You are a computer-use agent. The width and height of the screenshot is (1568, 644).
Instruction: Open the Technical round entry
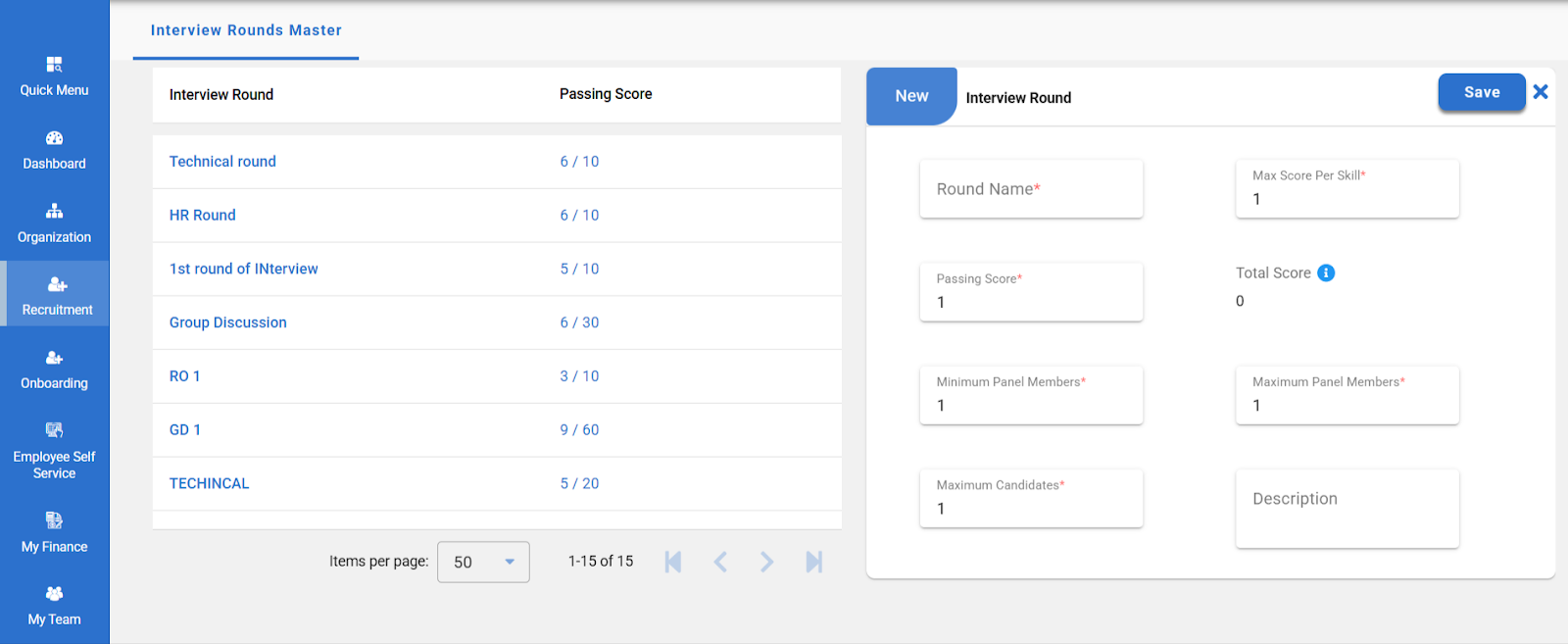tap(222, 162)
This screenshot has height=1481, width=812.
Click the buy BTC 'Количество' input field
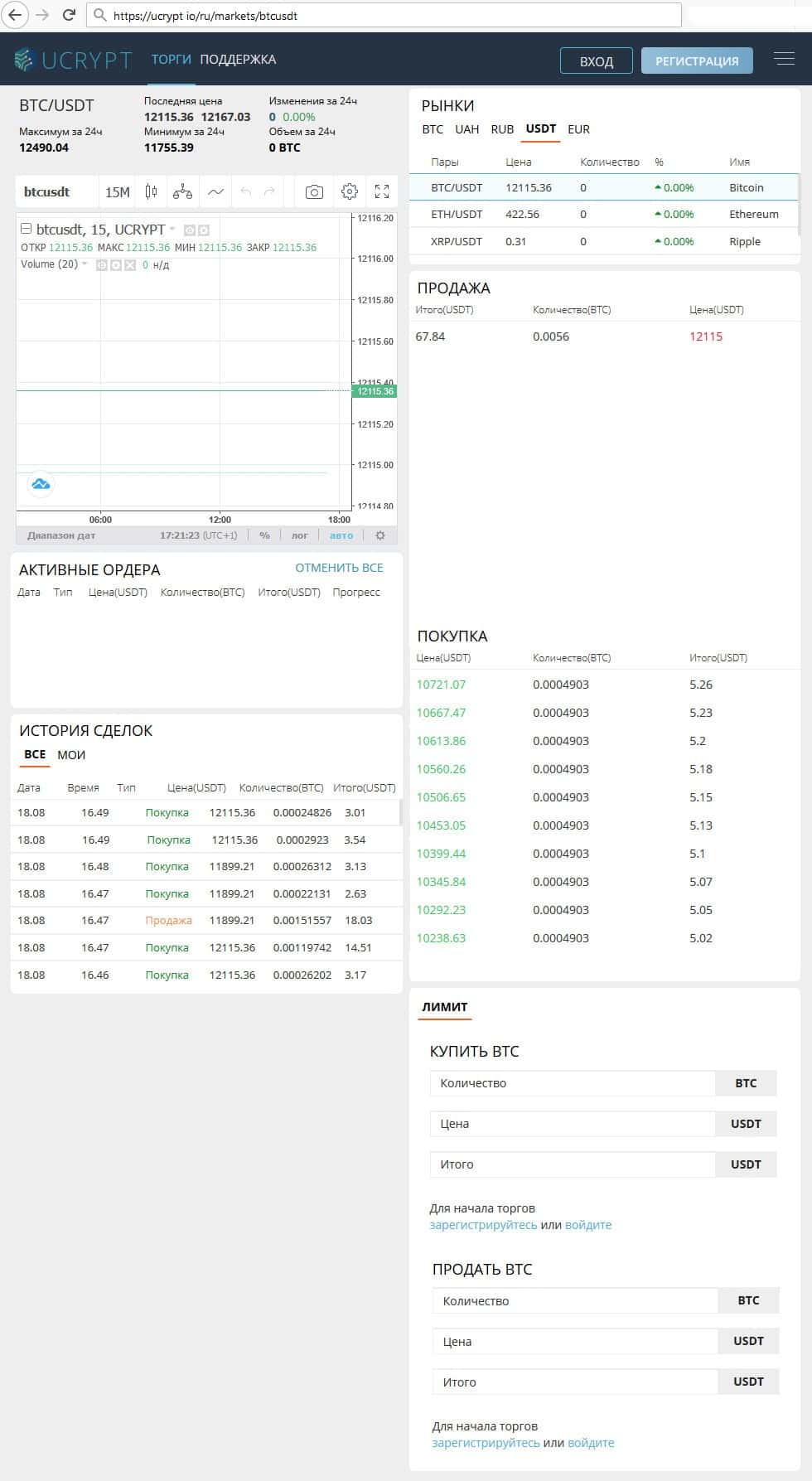[572, 1083]
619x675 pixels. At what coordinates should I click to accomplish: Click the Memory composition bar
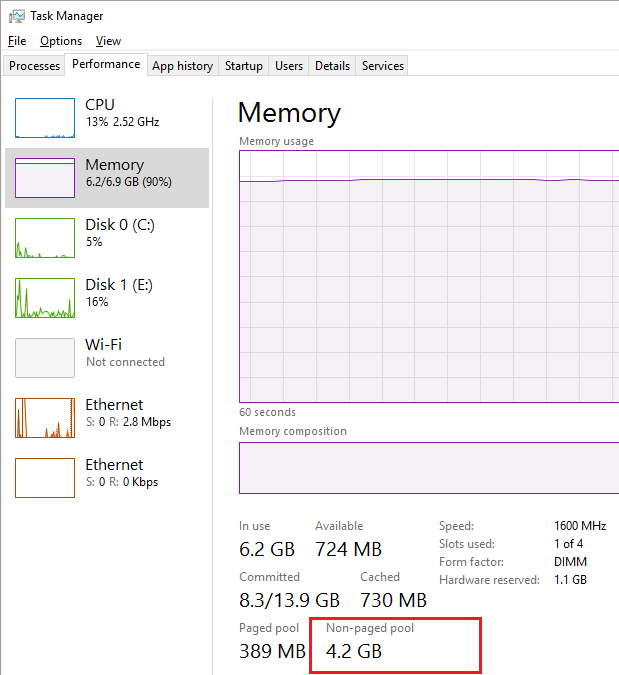tap(428, 468)
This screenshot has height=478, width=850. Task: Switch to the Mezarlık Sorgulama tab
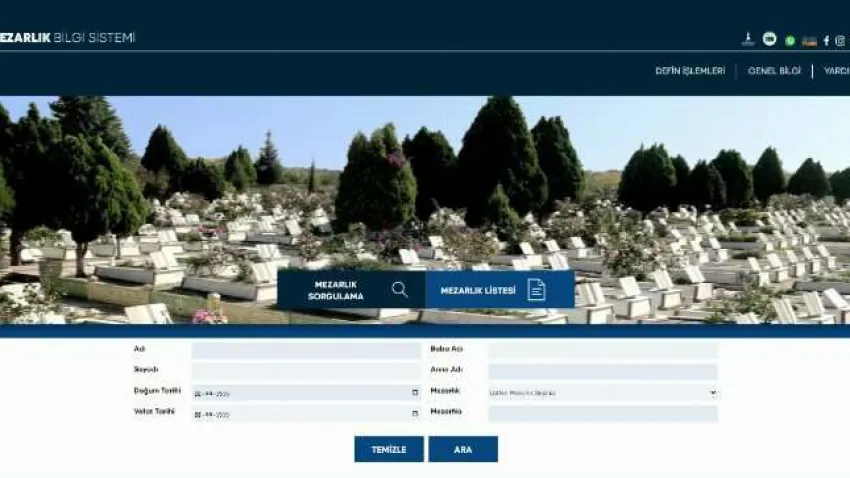338,290
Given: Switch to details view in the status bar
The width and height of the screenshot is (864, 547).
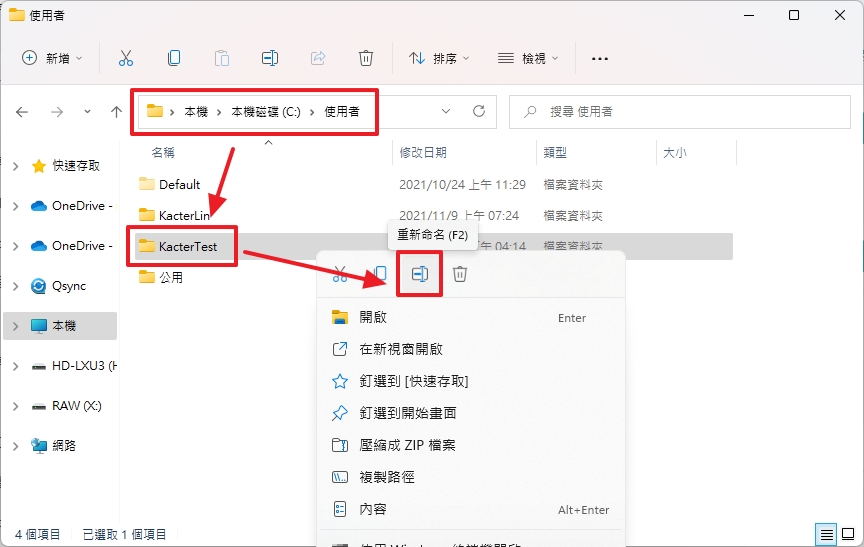Looking at the screenshot, I should coord(826,534).
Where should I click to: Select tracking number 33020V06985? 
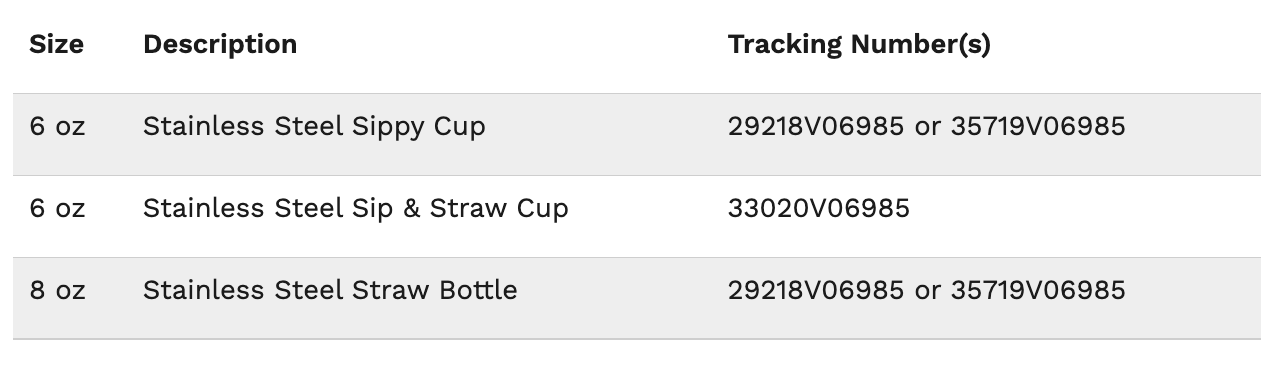click(x=819, y=208)
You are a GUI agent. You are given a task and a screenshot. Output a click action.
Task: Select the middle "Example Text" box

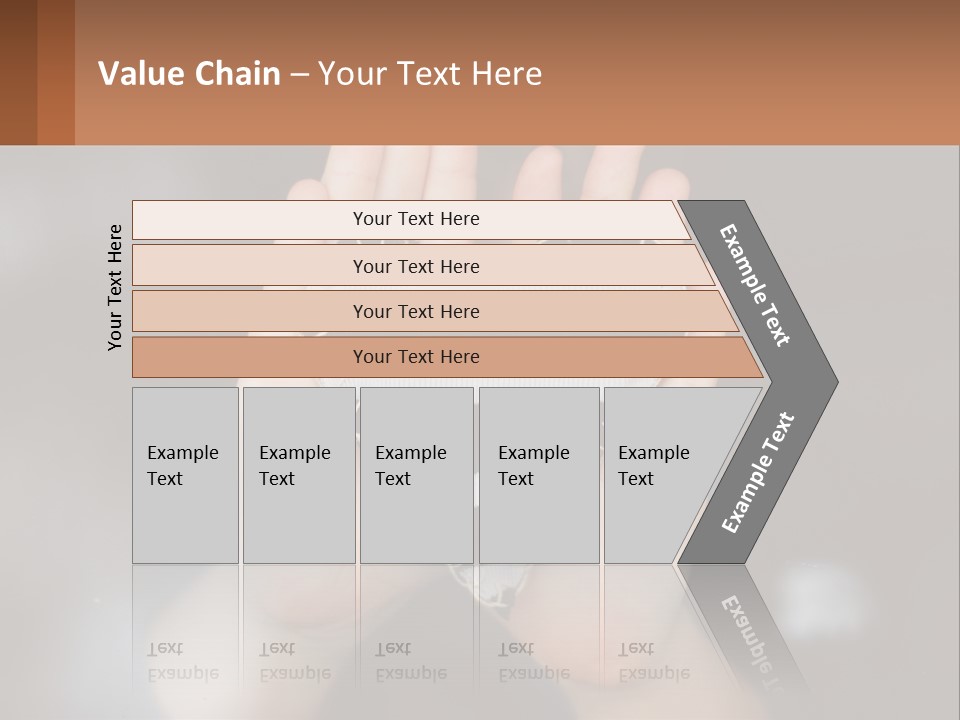416,474
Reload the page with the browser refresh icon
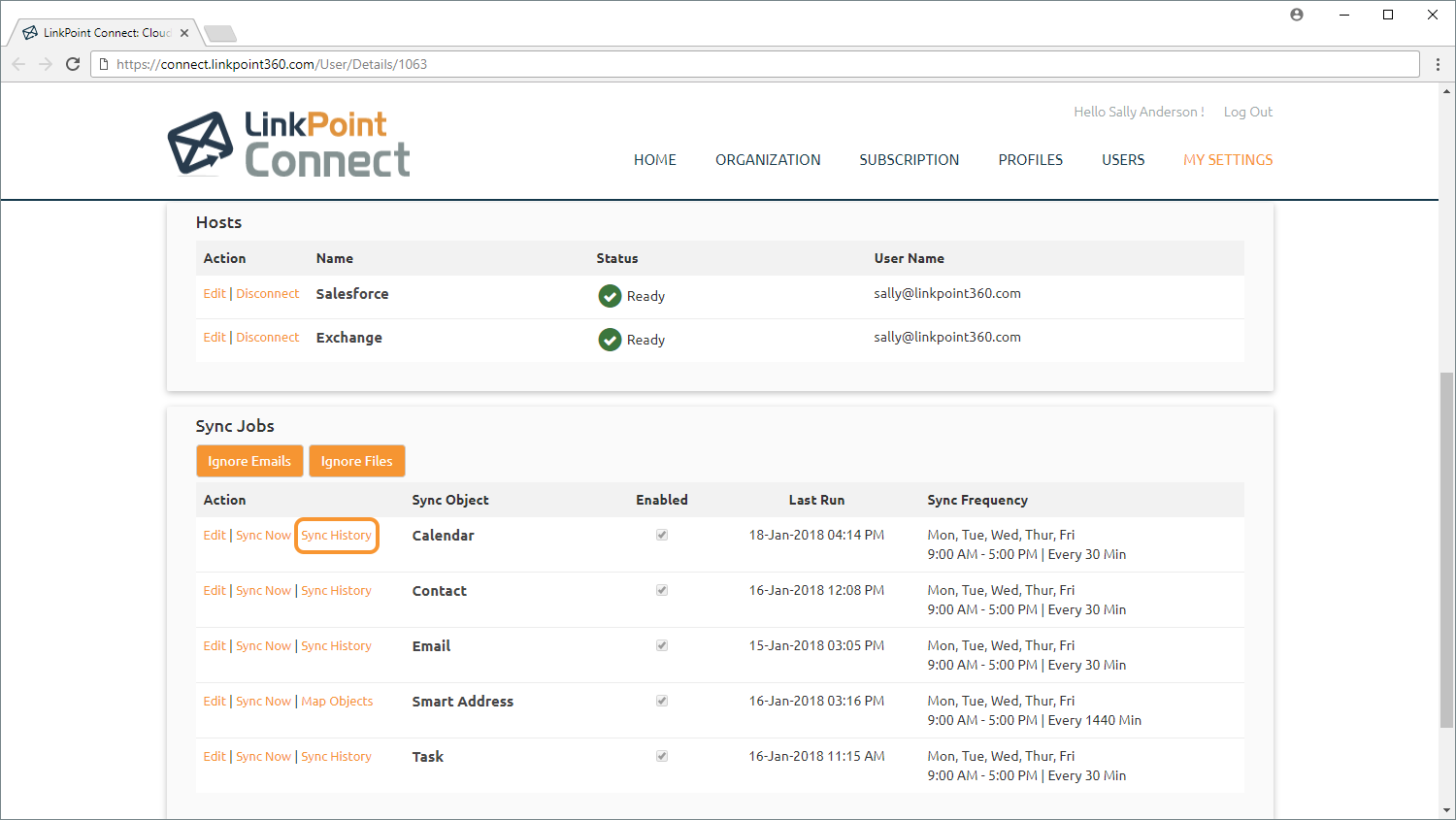Viewport: 1456px width, 820px height. tap(72, 64)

## Task description
The answer must be a word-for-word copy of all the entries, containing no pictures.

## Written response
You are a computer-use agent. The width and height of the screenshot is (1568, 644).
Instruction: Open the Technical round entry
tap(222, 162)
This screenshot has height=1481, width=812.
Click the buy BTC 'Количество' input field
[572, 1083]
619x675 pixels. At what coordinates should I click to accomplish: Click the Memory composition bar
tap(428, 468)
This screenshot has height=478, width=850. Task: Switch to the Mezarlık Sorgulama tab
338,290
Given: Switch to details view in the status bar
The width and height of the screenshot is (864, 547).
Looking at the screenshot, I should coord(826,534).
Where should I click to: Select tracking number 33020V06985? 
click(x=819, y=208)
You are a GUI agent. You are given a task and a screenshot. Output a click action.
Task: Select the middle "Example Text" box

416,474
Reload the page with the browser refresh icon
Viewport: 1456px width, 820px height. tap(72, 64)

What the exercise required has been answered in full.